Research Activities

 

Currently

Partial and dynamic reconfiguration provides a relevant new dimension to design efficient parallel embedded systems. However, due to the encasing complexity of such systems, ensuring the consistency and parallelism management at runtime is still a key challenge. So architecture models and design methodology are required to allow for efficient component reuse and hardware reconfiguration management. The proposed approach is inspired from the well-known component based models used in software applications development. Our model is based on membranes wrapping the systems components. The objective is to improve design productivity and ensure consistency by managing context switching and storage using modular distributed hardware controllers.
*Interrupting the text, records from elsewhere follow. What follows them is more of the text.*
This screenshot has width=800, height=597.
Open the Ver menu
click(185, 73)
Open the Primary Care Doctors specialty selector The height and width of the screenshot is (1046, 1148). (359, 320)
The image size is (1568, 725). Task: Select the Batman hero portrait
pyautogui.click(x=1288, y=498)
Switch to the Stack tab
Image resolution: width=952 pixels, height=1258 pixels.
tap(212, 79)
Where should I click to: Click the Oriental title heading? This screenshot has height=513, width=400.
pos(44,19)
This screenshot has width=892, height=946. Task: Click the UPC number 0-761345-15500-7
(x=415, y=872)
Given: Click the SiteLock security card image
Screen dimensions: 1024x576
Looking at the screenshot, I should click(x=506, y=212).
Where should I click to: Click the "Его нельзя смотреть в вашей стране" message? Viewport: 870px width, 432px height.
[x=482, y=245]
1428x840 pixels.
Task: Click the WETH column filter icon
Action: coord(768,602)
These membranes are distributed and optimized with the aim to design self-adaptive systems by allowing dynamic changes in parallelism degree and contexts migration.

Previously

In this work we deal with a combinatorial optimization problem applied to a real and concrete case. It consists in designing automated containers for storage of medicine boxes in a pharmacy. Thus, the pharmacy has limited storage space (undivided containers), in which the flow of medicines must be handled automatically by a robot. The goal is to use the available storage space in the best possible way. The resolution that I propose for this problem consists of two main steps:
• Dividing the containers (’3 D’ separation: width, depth and height)
• Management of the boxes flow (arrivals and exits)
The first step consists in the classic problem of cutting, for which there are several resolution approaches in the literature. However, the existing solutions, related to ’3D ’ aspects, are not suitable for the resolution of my problem. We are therefore inspired by the literature for instances ’2 D ’ by adapting mainly greedy heuristics. Thus, many of these approaches have been adapted to the 3D context. They are also implemented and compared, in terms of performance and execution time. In the second stage of the approach that we propose, the medicines flow has been modeled as a problem of multi-period multi-dimensional knapsack with objects removal. The goal is to maximize the total profit of the pharmacy. This new problem differs from classical knapsack problems found in the literature by taking into account the time of object release. Thus we have proposed several heuristics to solve this particular problem.